Problem statement:
Print the part of the China trip transcript that opens with the words "Mitch S.: Some" and closes with "about your experience?".

━━━ Source document ━━━

Mitch S.: Over the years, some of the multinational companies decided that they visited our John Deere or Boeing, there’s also Chinese companies that you’ll visit like Alibaba, with China being one of the largest economies in the world, is the reason why [inaudible 00:29:14] likes to take the students to China so that they can really explore what the business environment is, what the climate for doing business in China is like over Chinese partners or being able to sell into the Chinese market. The other nice thing with this trip is it can be somewhat tailored based on the interest of the students. We can’t make promises for everybody, but if [inaudible 00:29:40] gets enough lead time before the trip, he can work on some of the accommodations. Last year’s trip, we had a few students who work in the aerospace field in Boeing, so part of the trip was tailored to go to Boeing or to visit Boeing R&D center in Beijing.

Mitch S.: Some of the tourist activities and cultural activities include things like the Forbidden City, the Great Wall. If you’re in Shanghai, the Yu Garden. So, you get this nice appreciation for the history and culture of China. And actually, I think Chad, you have attended this trip in the past. Do you mind talking about your experience?

━━━ Data section ━━━

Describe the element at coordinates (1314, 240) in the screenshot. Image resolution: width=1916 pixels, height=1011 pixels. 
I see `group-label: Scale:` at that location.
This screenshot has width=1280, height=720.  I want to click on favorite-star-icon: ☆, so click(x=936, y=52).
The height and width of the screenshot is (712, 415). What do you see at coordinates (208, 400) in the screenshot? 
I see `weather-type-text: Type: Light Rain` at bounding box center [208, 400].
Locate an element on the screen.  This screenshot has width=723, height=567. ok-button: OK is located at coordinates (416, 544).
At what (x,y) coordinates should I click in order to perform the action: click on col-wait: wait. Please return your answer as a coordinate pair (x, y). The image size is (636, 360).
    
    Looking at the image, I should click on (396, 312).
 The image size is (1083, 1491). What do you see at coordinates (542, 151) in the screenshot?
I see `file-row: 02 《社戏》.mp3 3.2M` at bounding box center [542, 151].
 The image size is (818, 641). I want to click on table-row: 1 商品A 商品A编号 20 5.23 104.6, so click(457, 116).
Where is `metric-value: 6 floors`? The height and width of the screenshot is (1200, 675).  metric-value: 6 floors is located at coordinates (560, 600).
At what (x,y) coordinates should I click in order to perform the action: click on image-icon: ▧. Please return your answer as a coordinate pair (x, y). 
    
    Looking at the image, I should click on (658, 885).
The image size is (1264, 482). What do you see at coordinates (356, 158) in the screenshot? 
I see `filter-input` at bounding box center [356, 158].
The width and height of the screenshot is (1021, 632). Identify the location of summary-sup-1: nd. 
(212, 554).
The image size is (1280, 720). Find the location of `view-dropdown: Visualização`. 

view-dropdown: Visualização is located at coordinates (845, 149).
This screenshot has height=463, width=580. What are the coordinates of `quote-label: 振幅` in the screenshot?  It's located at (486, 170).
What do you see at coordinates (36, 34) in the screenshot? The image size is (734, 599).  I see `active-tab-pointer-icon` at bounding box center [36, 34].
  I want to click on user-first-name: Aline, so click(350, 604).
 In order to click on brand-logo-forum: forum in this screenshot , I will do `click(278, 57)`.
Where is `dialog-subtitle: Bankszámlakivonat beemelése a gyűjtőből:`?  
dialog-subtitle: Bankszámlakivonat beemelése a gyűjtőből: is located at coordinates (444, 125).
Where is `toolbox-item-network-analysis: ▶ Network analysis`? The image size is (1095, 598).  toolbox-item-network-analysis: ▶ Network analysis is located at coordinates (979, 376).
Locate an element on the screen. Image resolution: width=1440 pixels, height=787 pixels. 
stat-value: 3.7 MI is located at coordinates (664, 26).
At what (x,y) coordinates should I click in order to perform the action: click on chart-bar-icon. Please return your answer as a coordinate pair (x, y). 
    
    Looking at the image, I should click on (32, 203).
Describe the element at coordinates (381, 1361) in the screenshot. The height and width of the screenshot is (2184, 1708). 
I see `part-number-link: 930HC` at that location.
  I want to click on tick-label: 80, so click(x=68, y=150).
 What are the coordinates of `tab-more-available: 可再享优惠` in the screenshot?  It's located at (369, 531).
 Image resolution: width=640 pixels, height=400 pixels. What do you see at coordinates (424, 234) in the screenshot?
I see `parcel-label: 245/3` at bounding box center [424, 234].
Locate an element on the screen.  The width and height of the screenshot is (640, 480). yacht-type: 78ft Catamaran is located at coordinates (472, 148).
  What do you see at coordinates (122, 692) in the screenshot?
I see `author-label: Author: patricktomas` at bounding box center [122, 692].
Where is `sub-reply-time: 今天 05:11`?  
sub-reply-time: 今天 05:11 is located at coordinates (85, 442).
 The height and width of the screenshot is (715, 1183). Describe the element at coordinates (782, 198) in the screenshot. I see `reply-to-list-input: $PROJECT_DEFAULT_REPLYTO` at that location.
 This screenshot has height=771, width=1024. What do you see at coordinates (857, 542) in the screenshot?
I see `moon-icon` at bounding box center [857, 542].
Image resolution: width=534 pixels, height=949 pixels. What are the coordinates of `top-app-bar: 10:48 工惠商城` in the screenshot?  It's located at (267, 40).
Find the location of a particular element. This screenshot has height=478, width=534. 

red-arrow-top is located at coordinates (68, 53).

━━━

Written response:
Mitch S.: Some of the tourist activities and cultural activities include things like the Forbidden City, the Great Wall. If you’re in Shanghai, the Yu Garden. So, you get this nice appreciation for the history and culture of China. And actually, I think Chad, you have attended this trip in the past. Do you mind talking about your experience?